EXERCISE AIM:
Keep only the lines of the material below that contain the word "icon". Copy those lines.
━━━ TASK INPUTS
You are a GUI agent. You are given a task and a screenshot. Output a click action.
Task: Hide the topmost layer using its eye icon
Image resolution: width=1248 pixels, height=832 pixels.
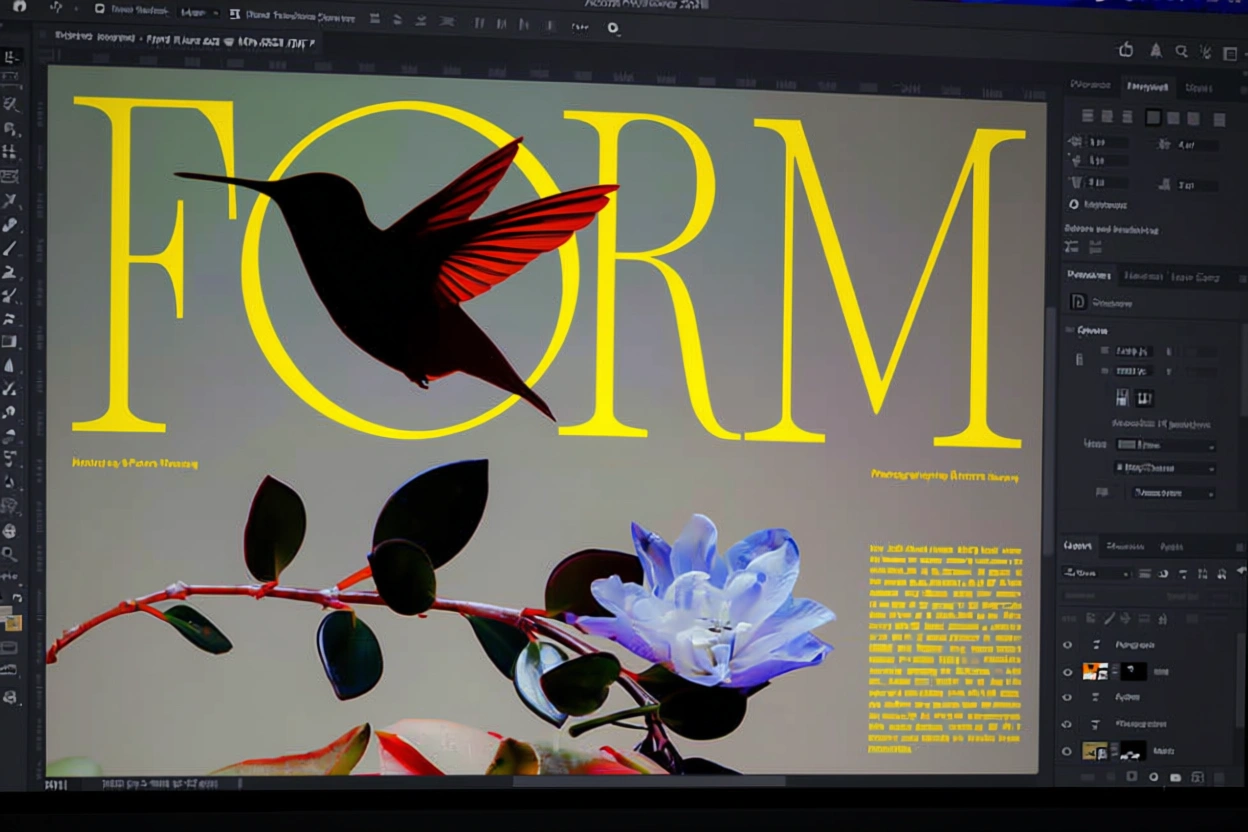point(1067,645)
━━━━━━
━━━ TASK INPUTS
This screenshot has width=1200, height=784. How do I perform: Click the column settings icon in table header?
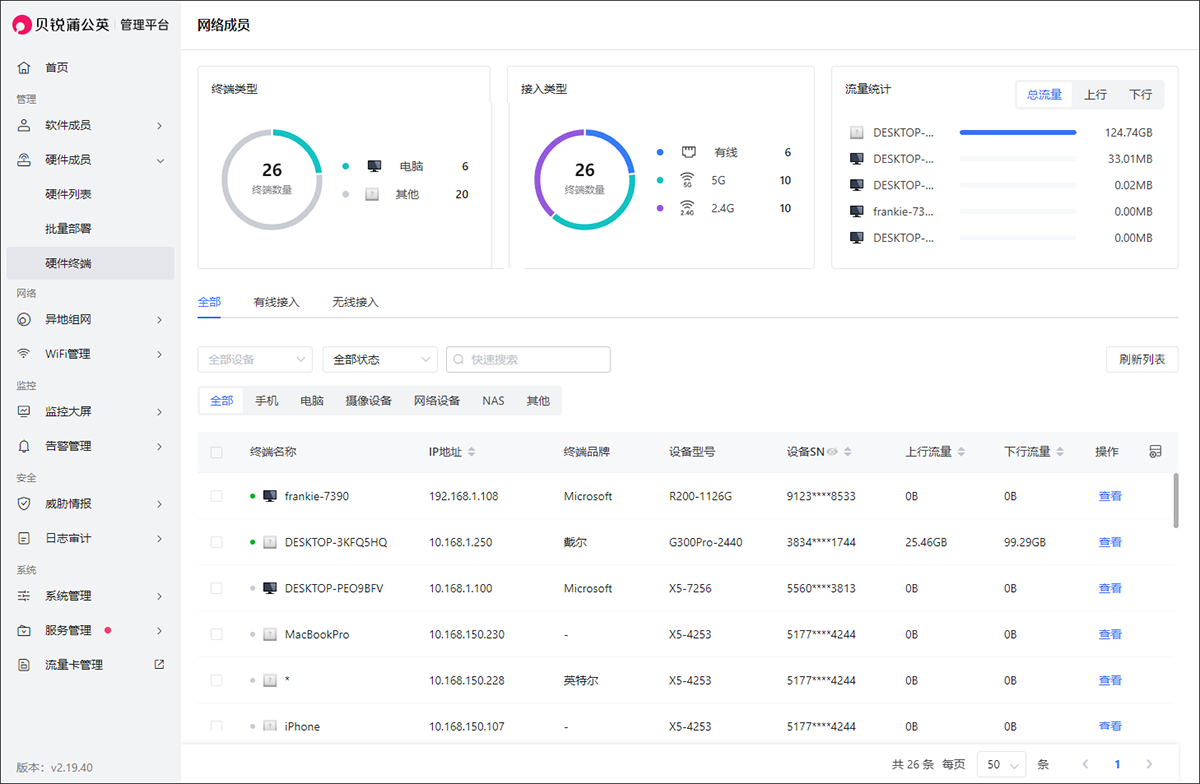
━━━━━━
RESULT BELOW:
Task: Hide the topmost layer using its eye icon
This screenshot has width=1200, height=784. How do I perform: Click the column settings icon in table header?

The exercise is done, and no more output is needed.